# Hairless chihuahua's?????????



## *Sarah* (Apr 19, 2005)

Ok I was searching the net on toltec art and came across the Techichi, I googled it as it's meant to be the chihuahua's ancestor and I came across this

http://www.geocities.com/xoloitzcuintles/techichistd.htm

But also I found lots of stuff on hairless chihuahua's anyone actually ever seen one of them?
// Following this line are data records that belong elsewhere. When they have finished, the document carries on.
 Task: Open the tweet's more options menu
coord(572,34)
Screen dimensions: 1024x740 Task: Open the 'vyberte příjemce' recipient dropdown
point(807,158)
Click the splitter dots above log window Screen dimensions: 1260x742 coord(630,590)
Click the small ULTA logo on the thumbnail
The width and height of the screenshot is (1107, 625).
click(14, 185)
I originally thought it was just a Xolo (mexican hairless) but thats way too small

a photo I found


----------



## 2pups622 (Apr 17, 2005)

i found this ive never heard of it i hear of the mexican hairless here my link
http://www.netpets.org/dogs/reference/breedinfo/breed.desc/mexhair.html


----------



## Ed&EmsMom (Sep 6, 2005)

:lol: No wonder the poor little guy looks blue if he doesn't have any hair at all! :lol:


----------



## *Sarah* (Apr 19, 2005)

OK I keep reading now that bit bit Britney Spears's chi is hairless???? I am confused now :? my poor brain, last time I saw Bit Bit had fuzz well I think she did


----------



## Yoshismom (Jul 6, 2005)

*Hairless*

The first link in the picture on the left looks to me like a Chinese Crested? 

Alot of people ask me if Yoshi is hairless and it does look that way in some pictures and from a distance but he isnt hairless, he has very fine, short hair that is the same color as his skin.


----------



## xx-nathalie-xx (Jan 10, 2005)

i remember reading about it in one of my chi - books .....mmm i have read again tonight ...but i thought the chihuahua was related to a hairless ancient dog?? from the azteks or something??

kisses nat


----------



## Alli (Jul 21, 2005)

Weird...just the other day I was asked what kind of dog Diego was and I told the girl he was a chihuahua, and she replied, "oh, I thought chihuahuas were hairless." I just thought she was strange! :lol:


----------